Inclusion Criteria11

Participants will meet the following
Outpatients between 8 and 17 years of age with only 12- 17 years of age at time of consent during year 1
Diagnostic and Statistical Manual, 5th edition (DSM-5) criteria for Autism Spectrum Disorder (ASD) on the basis of clinical evaluation, confirmed with the Autism Diagnostic Interview-Revised (ADI-R) and the Autism Diagnostic Observation Schedule, 2nd Ed (ADOS-2) or the Childhood Autism Rating Scale, Second Edition (CARS-2)
Males and females
Availability of polysomnography (PSG) and/or actigraphy data
Sleep disturbances as assessed using Children's Sleep Habits Questionnaire (CSHQ) with a score of 41 or higher and sleep efficiency of 85% or less and/or total sleep time less than 7 hours and/or wake after sleep onset of more than 30 minutes as measured by polysomnography (PSG) or actigraphy.
care provider who can reliably bring participant to clinic visits, provide trustworthy ratings, and interacts with participant on a regular basis
stable medications for at least 2 weeks, with the exception of Prozac which is required to be stable for at least 4 weeks
no planned changes in psychosocial and biomedical interventions during the trial
willingness to provide additional saliva samples and participate in key study procedures (i.e., safety measurements every visit, PSG at weeks 4 and 8, and wear the actigraphy watch for 2 weeks before the beginning of trial as well as during the 8 weeks of the trial)
requirement of dual protection contraception use in females who are sexually active and are of childbearing potential.

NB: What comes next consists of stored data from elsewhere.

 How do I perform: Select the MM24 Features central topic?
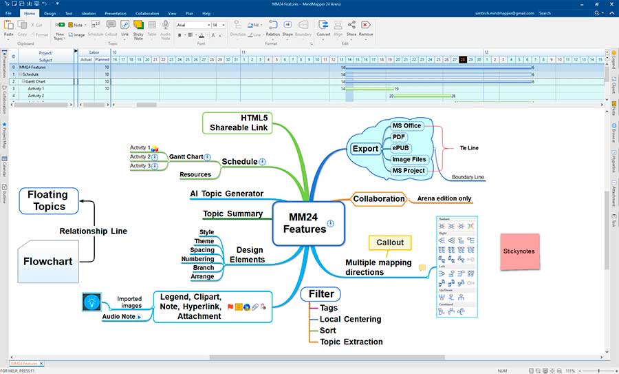[x=305, y=224]
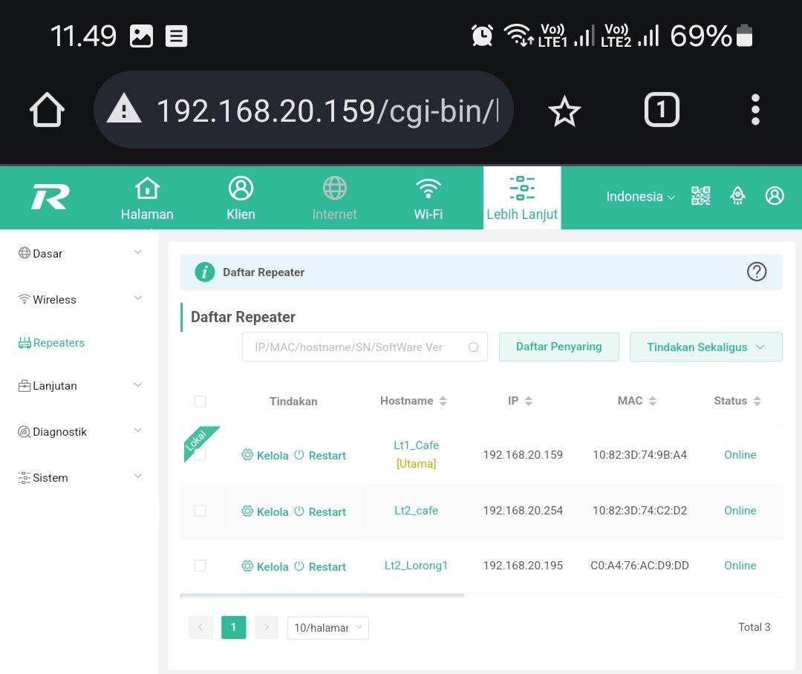Select the checkbox for Lt2_cafe row
Screen dimensions: 802x674
click(x=200, y=511)
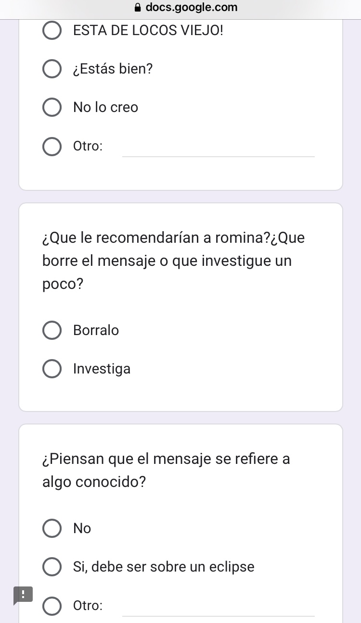Choose 'Borralo' as recommendation for Romina
This screenshot has height=623, width=361.
coord(52,331)
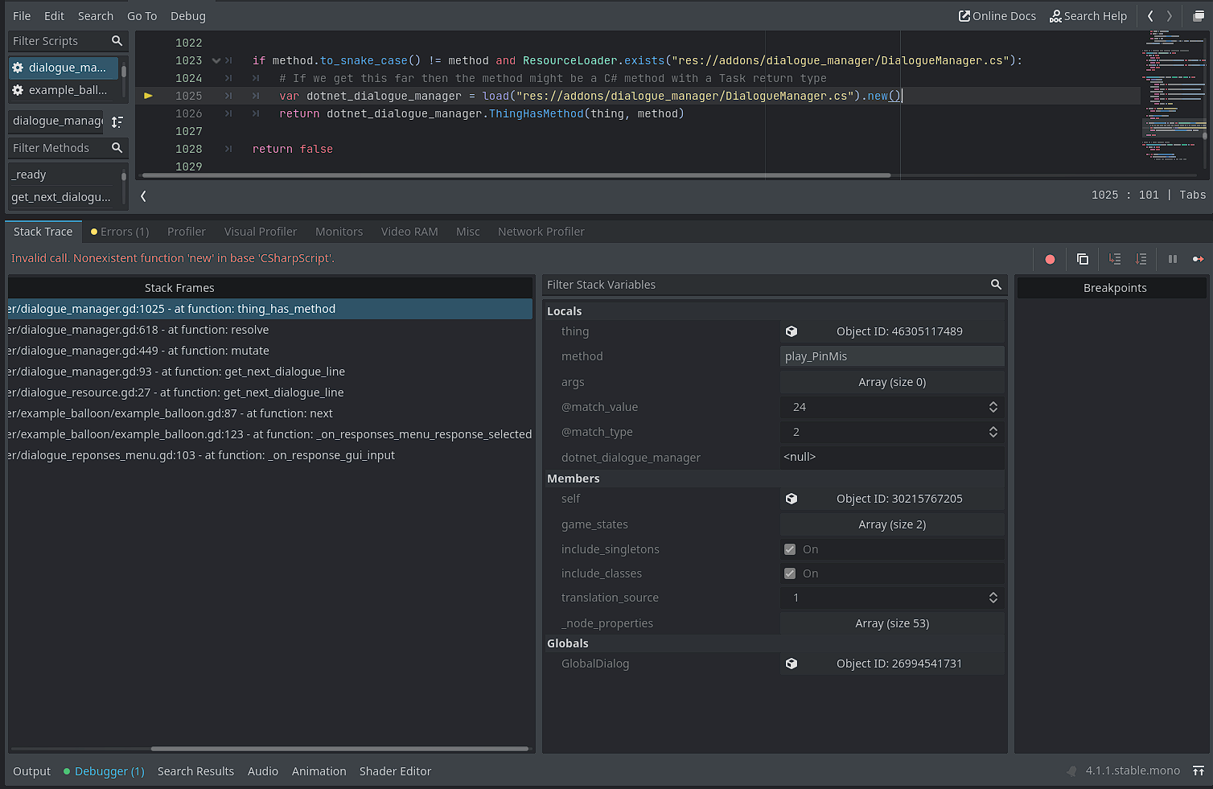Expand the bottom panel with the up-arrows icon
This screenshot has width=1213, height=789.
click(x=1198, y=771)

Dual use contraceptive methods involve the use of both a hormonal method (oral contraceptives, long-acting reversible contraceptives, etc.) and a barrier method (condoms).

Exclusion Criteria12

Participants will be excluded if one or more of the following is met
active suicidal ideation or DSM-5 diagnosis of severe depression, substance use disorder, schizophrenia, schizoaffective disorder, or psychotic disorder
unstable medical problems: migraine, asthma, seizure disorder, significant physical illness (e.g., anaphylaxis, serious liver, renal, or cardiac pathology) and hepatic insufficiency
evidence of a metabolic, or infectious etiology for the participant's autism on the basis of medical history, neurologic history, and available tests for inborn errors of metabolism;
pregnant or sexually active females not using a reliable method of contraception (urinary tests for pregnancy will be employed in this study)
individuals taking benzodiazepines, antiepileptic medications when prescribed for seizure disorder/epilepsy, antidepressants, melatonin and centrally-acting antihistamines
history of hypersensitivity to zolpidem
history of severe side effects from zolpidem
history of adequate trial of zolpidem
current use of any medications known to interact with zolpidem such as medications inhibiting CYP3A4 and CYP1A2
history of complex sleep-related behaviors
individuals using alcohol, marijuana and other substances.